Now, suppose a man to have lived in Boston or New York for twenty years; to have contracted marriage; to have bought and sold; to have hired himself out to others, and to have hired others to serve him; to have pleaded and been impleaded in the courts; to have voted at elections, and to be, in all respects, as free by the constitutions of Massachusetts and New York as the governors of those states themselves; and suppose further, that this man is suddenly seized and taken before a commissioner, is adjudged the property of another man like himself, with no chance of revising the decision, or of having a new trial, is placed in duress, and then transported by force, and against his will, to a distant state, under a claim that he is a slave, and an adjudication that such claim is true,—suppose all this, I say, and then answer me this simple question, Has, or has not, such a man been “deprived of his liberty”? In other words, does such a man retain his liberty? As he is borne away by force, and against prayers, and tears, and struggles, does he remain free? Can a man be adjudged a slave; held, coerced, beaten as a slave; with all his powers and faculties of body and mind subdued and controlled as a slave’s, and yet possess or retain liberty? If such a proceeding does not deprive a man of his freedom, by what means can he be deprived of it? What more, or what other thing would you do to deprive him of it? Would binding him out to serve for life deprive him of it? This declares that he owes service for life. Would imprisonment deprive him of it? This imprisons him, and makes the man his keeper who is interested to make that imprisonment perpetual in himself, and descendible to his children, and his children’s children forever.

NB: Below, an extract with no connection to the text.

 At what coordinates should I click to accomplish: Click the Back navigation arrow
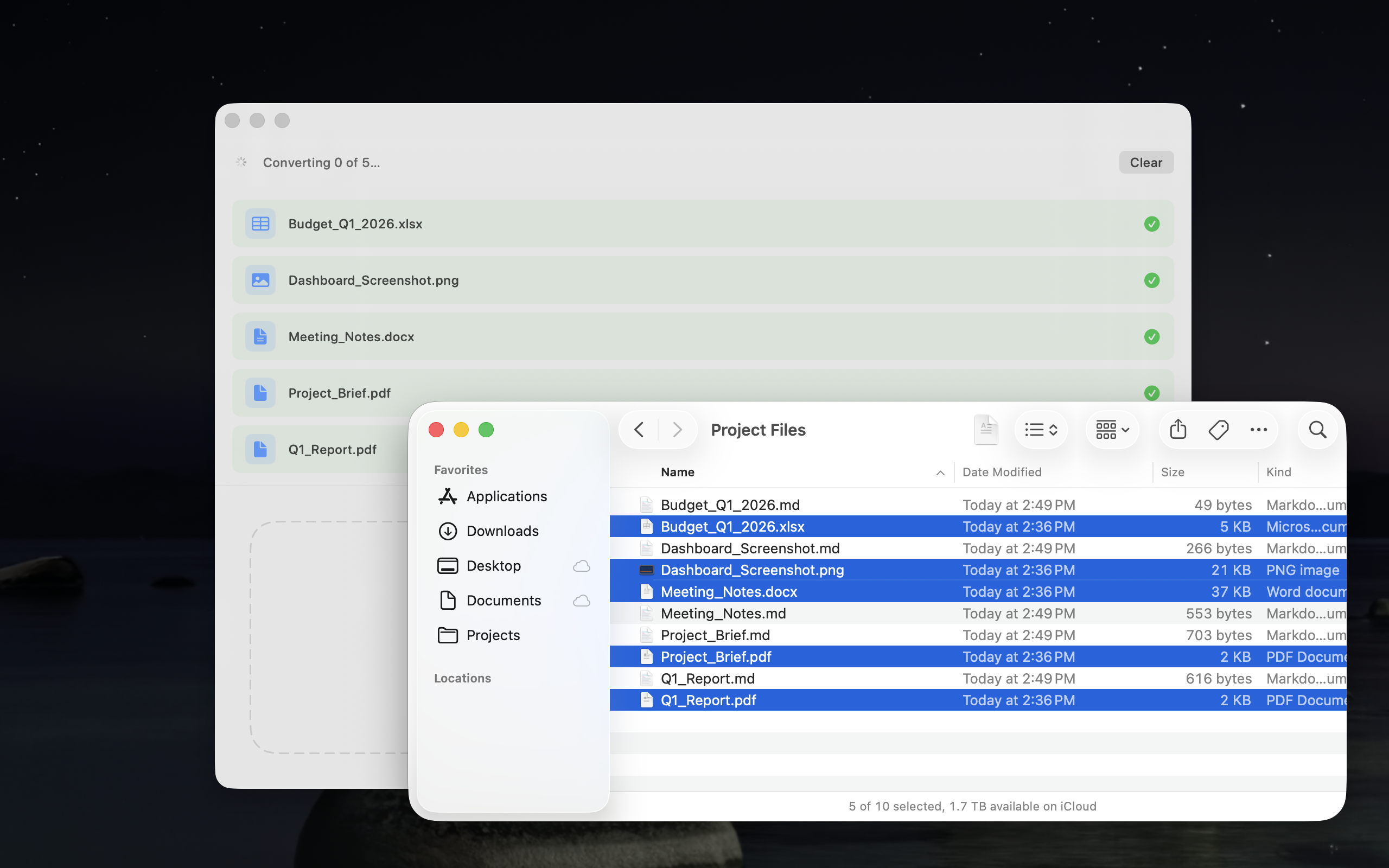tap(638, 430)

Is not perpetual imprisonment of the nature and substance of punishment,—of the severest punishment? The constitution has provided that “cruel and unusual punishments shall not be inflicted,” even for the perpetration of the worst of crimes; yet here is a case where the most cruel of punishments, or of privations, may be inflicted without even a charge of crime. And the argument is, that this form of punishment may constitutionally be inflicted, because it was so inconceivably atrocious and diabolical that the constitution did not prohibit it,—because the constitution only prohibited “cruel and unusual punishments” for crimes, and not for having a dark skin.

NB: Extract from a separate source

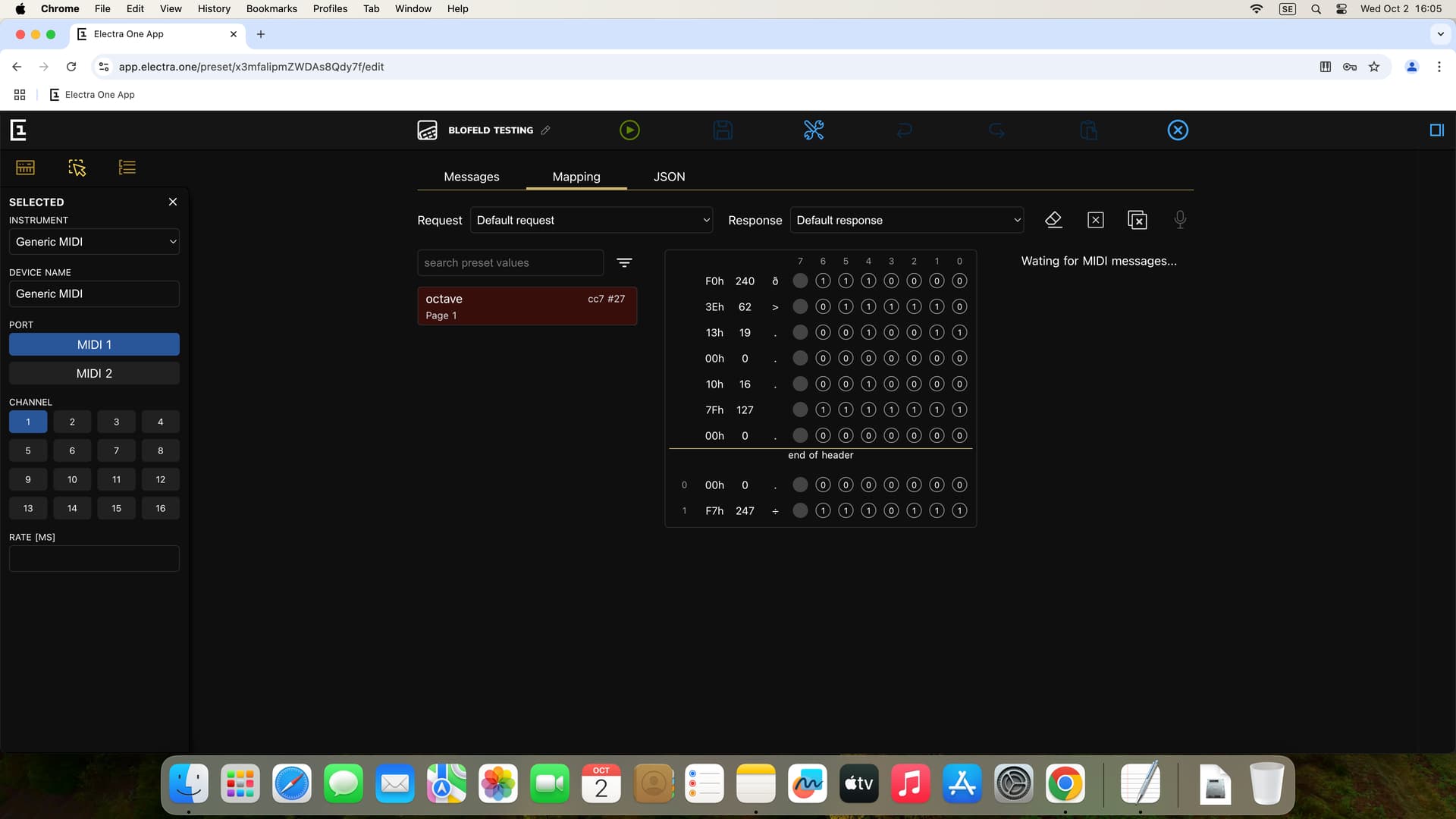Toggle bit 7 of F0h row

(x=800, y=281)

Does any one say that a victim of this law has not been “deprived” of his liberty because he may sue for it, and possibly recover it, in the courts of the state to which he is carried? I reply, that it would be just as good an answer to say, that he may possibly recover his liberty by escape, or possibly his master may emancipate him, or possibly a St. Domingo insurrection may break out, or possibly the walls of his prison-house may be shaken down by an earthquake, and he may go forth like Paul and Silas; and therefore he is not deprived of his liberty by being enslaved. Neither of these events would have the slightest legal relation to the proceedings which did enslave him. Neither of them would be retroactive, undoing or annulling the past. Enslavement and liberty being incompatible, when he suffers the first, though but for an hour, he is deprived of the last. The moment he should arrive within the limits of a slave state, that moment he would be in the same condition as three million other fellow-bondmen; and it would be just as rational to say that they have never been deprived of liberty as that he has not. When our government made war upon Algiers, ransoming American captives from their horrible bondage and restoring them to their homes, did it annihilate the preëxisting fact that they had been enslaved? Did it enable or authorize the historian to say that they had never been deprived of their liberty? Had Algiers been “reännexed” as one of the states of this Union, could she have said, “We have not broken the constitution because these men are free again”? I affirm, then, that when a man in Massachusetts, who by the constitution of Massachusetts is free, is adjudged to be a slave, is transported as a slave, and held as a slave, in a southern state, though it be but for a single day, he is deprived of his liberty. That very thing is done to him which the constitution says shall not be done but by a jury of his peers.